The Probability Distributome Project is an open-source, open content-development project for exploring, discovering, navigating, learning, and computational utilization of diverse probability distributions. A probability distribution is a function that assigns probabilities to events. For example, flipping a fair coin generates 2 possible equally likely outcomes (head and tail), and rolling a single loaded 6-face die generates 6 possible outcomes, each having a chance to be observed proportionally-equal to the die’s loading factors. Usually, a probability distribution function is defined in the context of a random variable, or a vector, and provides likelihoods that the random variable may be observed within a specific sub-set of the space of its possibilities. For instance, throwing a dart at a dartboard generates a score (integer value), indicating the landing location’s proximity to the center of the dartboard (bulls eye), which naturally leads to a definition of the probability distribution of the dart landing in a specific area. Probability distributions are mathematically rich objects that give rise to other mathematical functors. Depending on the nature of the space where a probability distribution is defined (discrete, continuous, univariate, multivariate, Euclidian and non-Euclidean, etc.), it naturally leads to various functors like  probability mass or density function, distribution function, quantile function, probability and moment generating functions, and so on. In its most general form, a probability distribution is defined as mapping between a measurable space and the unitary interval. The interactive Distributome graphical user Navigator (requires JavaScript-enabled browser) facilitates the traversal, discovery and exploration of the Distributome meta-data, as well as enables the community of users to review, update, expand and submit meta-data revisions to improve this infrastructure.

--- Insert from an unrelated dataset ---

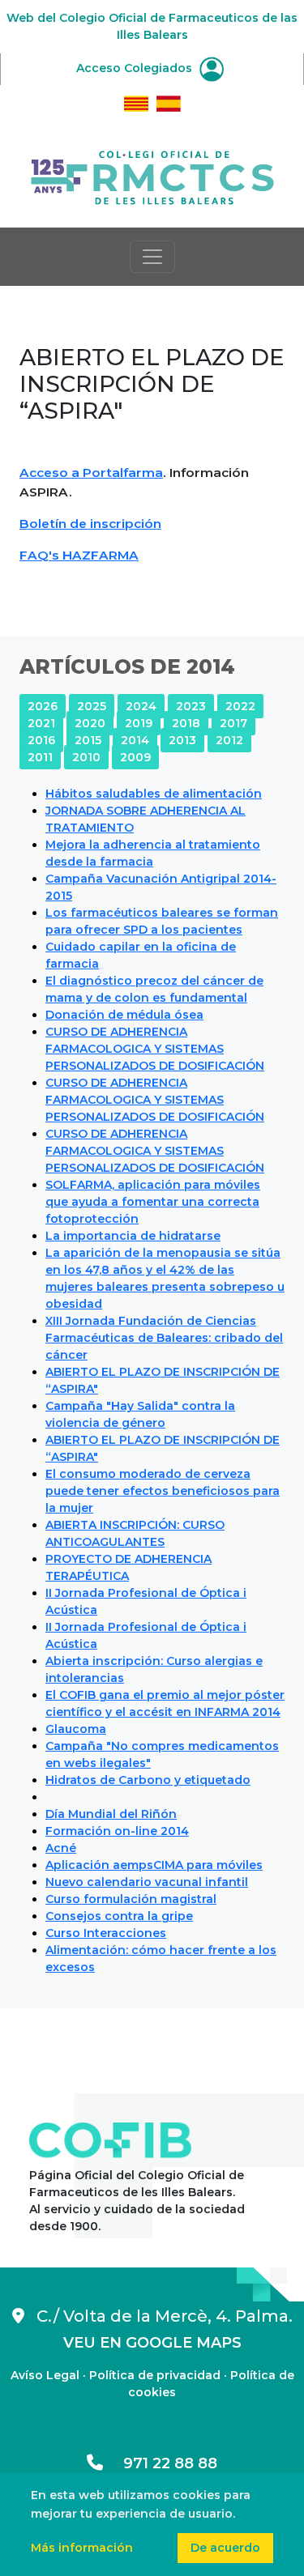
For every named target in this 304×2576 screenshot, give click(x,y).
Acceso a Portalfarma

Examples of core Distributome functionality includes:
• Visually traversal of the space of all well-defined (named) distributions;
• Exploration of the interrelationships between different distributions;
• Distribution search by keyword, property and type;
• Retrieval of qualitative (e.g., analytic form of density function) and quantitative (e.g., critical and probability values) information about each distribution;
• Discovery of references and additional distribution resources.
• Interactive utilization of various probability distribution calculators, simulators and experiments.